Robyn Voshardt and Sven Humphrey: USA, single channel video. “New and Improved” 2007, (2 min 21 sec), shows a manic flash-card script for positive thinking and self-improvement. Overloading between directives and objectives: “I am…, I can…, I will…” the reader can’t prioritize between daily minutiae or life-changing goals. The handwritten cards come from an actual exercise in behavioral modification. It’s a poignant collision of conflicting ideals: the remnants of a stringent work ethic vs. self-regulated emotional development attempting to keep pace in a post-Fordist global economy.

Tim Geers: USA, looped video. “Eleanor”, 2007, (3:11 min) gorgeously shot with reminiscences of Planet Earth and other wildlife documentaries, yet subtly critiquing the US involvement in the Middle East. The piece is shot tightly capturing crickets caught in a liquid substance, presumably oil. The close-up shots depict the bugs devouring and succumbing to the liquid. The piece is open enough to engage a dialogue on excess as well as war. Travels to Berlin for Driectors Lounge Festival 2009 *

Fabienne Gautier: France, single channel video. “Passing”, 2007, (9:40 min) is a short slice of life on the streets. Isolation on the streets of Paris is captured by the daily dealings of one homeless person.

Blake Carrington, USA, single channel video. “Sky and Wires: At Home and Homeless, 2007, (9:30 min) ponders a contemporary life of engaging with places not as somewhere to be, but as a place to chart a trajectory through. The piece is presented in multiple-screen format, and an aggressive pattern and flow of image and sound become predominant, as the importance of individual scenes and notes is blurred. In two movements, still imagery from locations in New York, San Francisco, San Diego, Arizona, Indiana, Louisville, Austin, and Las Vegas is introduced and then destroyed in a hyper-rhythm of image and always-progressing serial sound.

Screening Room Travels to Berlin for Driectors Lounge Festival 2009 *

Chie Yamayoshi, Japan/USA, “I want to make a video about you”, 2005, (12:00 min). A young woman invites strangers found on the Internet to act out intimate roles, friend, family member or boyfriend. The piece unpretentiously delves into issues of cyber culture, racial stereotypes, intimacy and anonymity, danger and fantasy.

Pierrre St Jacques, USA “Project for a Grey Dress in NY”, 2005, (12:30 min). The piece is very loosely based on Alain Robbe-Grillet's novel "Project for a Revolution in New York". A woman in her apartment is getting ready to go out, she is ironing her grey dress. A man comes up the stairs, presumably to meet her but this is not certain. The basic central theme is of desire. Desire for the other and also for the self.

Ellen Lake, USA, “I was Never Glamorous, I was Just Around”, 2006, (2:00 min), 16 mm film & cell phone video, color & black and white.

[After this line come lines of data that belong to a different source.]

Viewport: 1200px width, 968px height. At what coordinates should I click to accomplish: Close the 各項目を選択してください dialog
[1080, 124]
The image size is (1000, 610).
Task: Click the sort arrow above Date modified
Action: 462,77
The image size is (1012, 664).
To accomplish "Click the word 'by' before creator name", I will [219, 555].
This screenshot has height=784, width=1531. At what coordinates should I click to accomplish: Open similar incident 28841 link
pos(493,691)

A short meditation on balance, preservation, time and technology. This diptych connects cell phone images of an elderly woman to 16 mm films of her former youthful self skating with friends in the 1930s.

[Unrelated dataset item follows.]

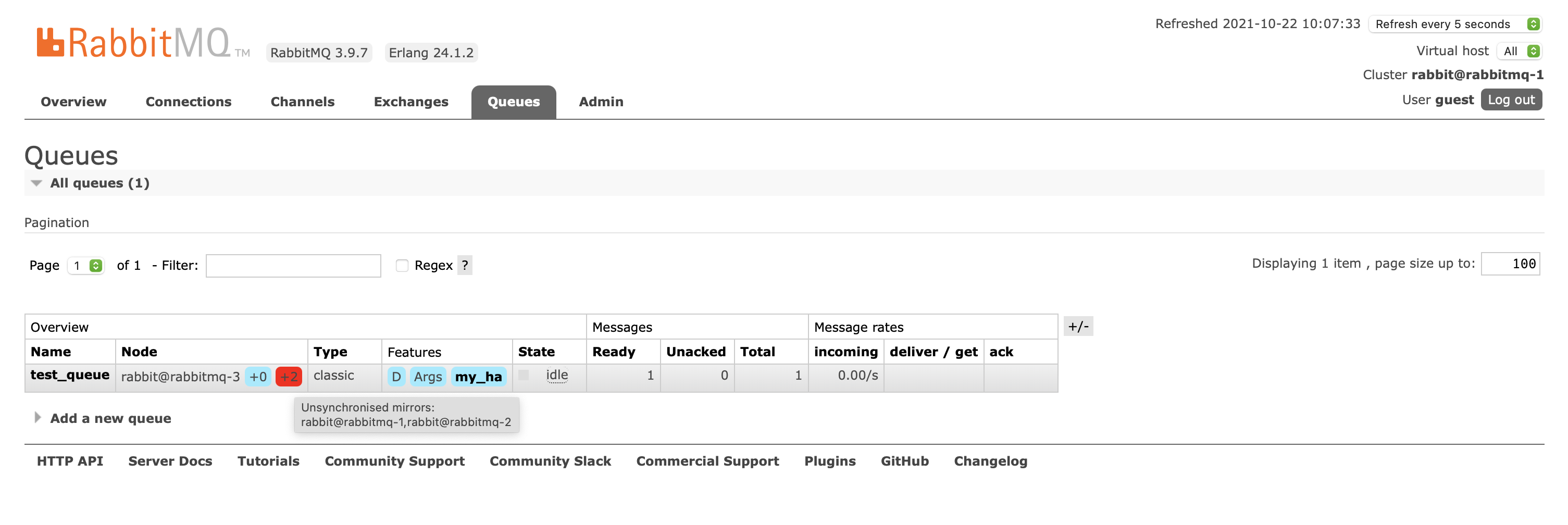Switch to the Admin tab
The image size is (1568, 525).
point(600,102)
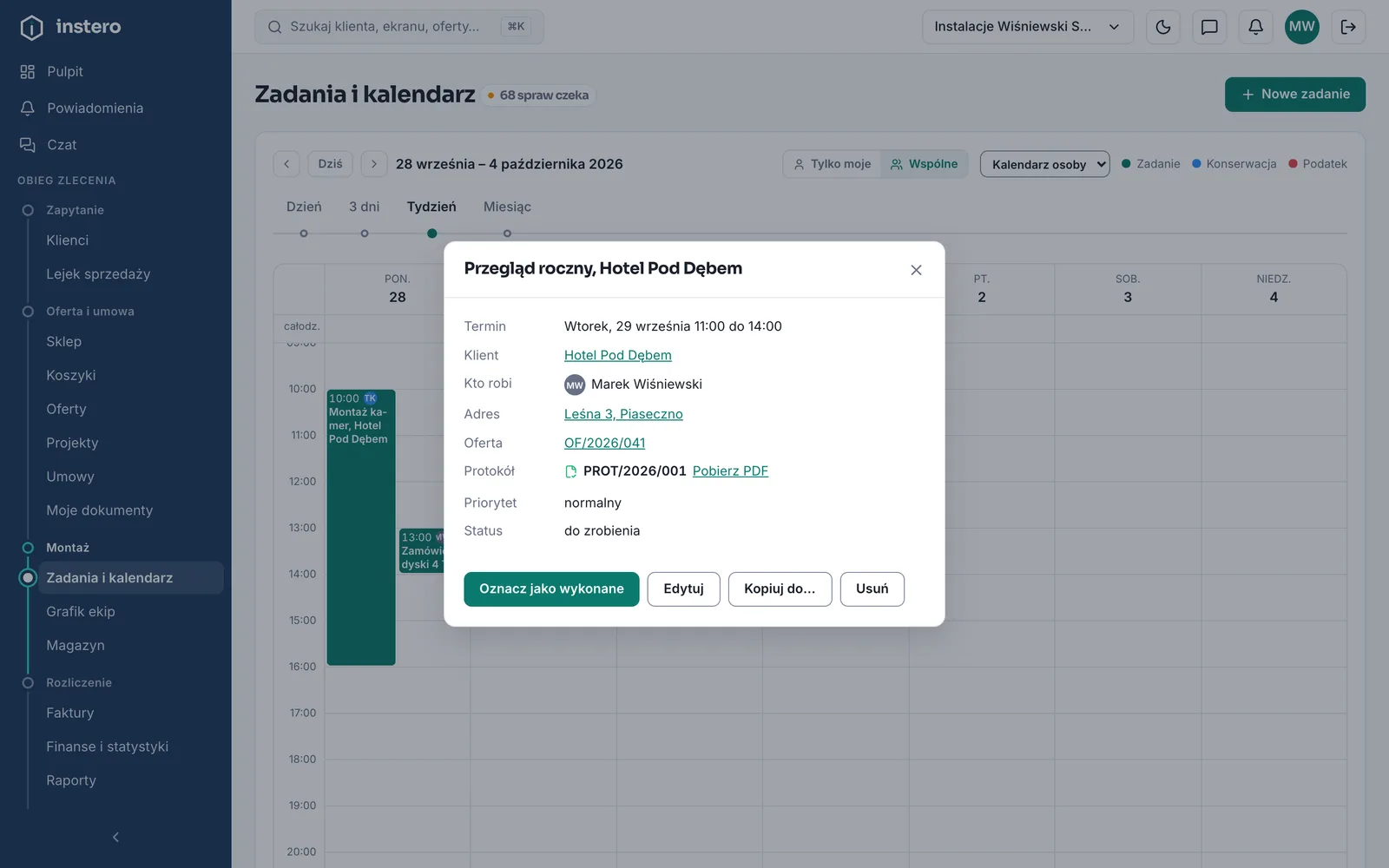
Task: Go to next week arrow
Action: [374, 164]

Christopher Bruchansky, Belgium, “On The Couch”, 2006 (7:00 min). The story analysis few seconds on a couch : Carlos has difficulties to relax... The supposedly trivial scene is recaptured on different angles, intimate, concrete or statistical, until it reveals all its meaning.

Elizabeth Riley, USA, “Liberty”, 2007, (12:00 min). Shot in the artist's studio, and on New York City’s West Side—and employing a blue tarp as a metaphorical dividing line between self and other—Liberty is a narrative of the integration of the body and an individual’s psychological states with the city.

Marlo Bodzick, Australia, w_b_m (water, breath, money), 2005, (2:27 min). A roll of toilet paper unravels, we hear, but don’t see the dynamic individual discussing the connection between water, breath and money. w_b_m is a clever call for the restoration of balance in our consumer-oriented society.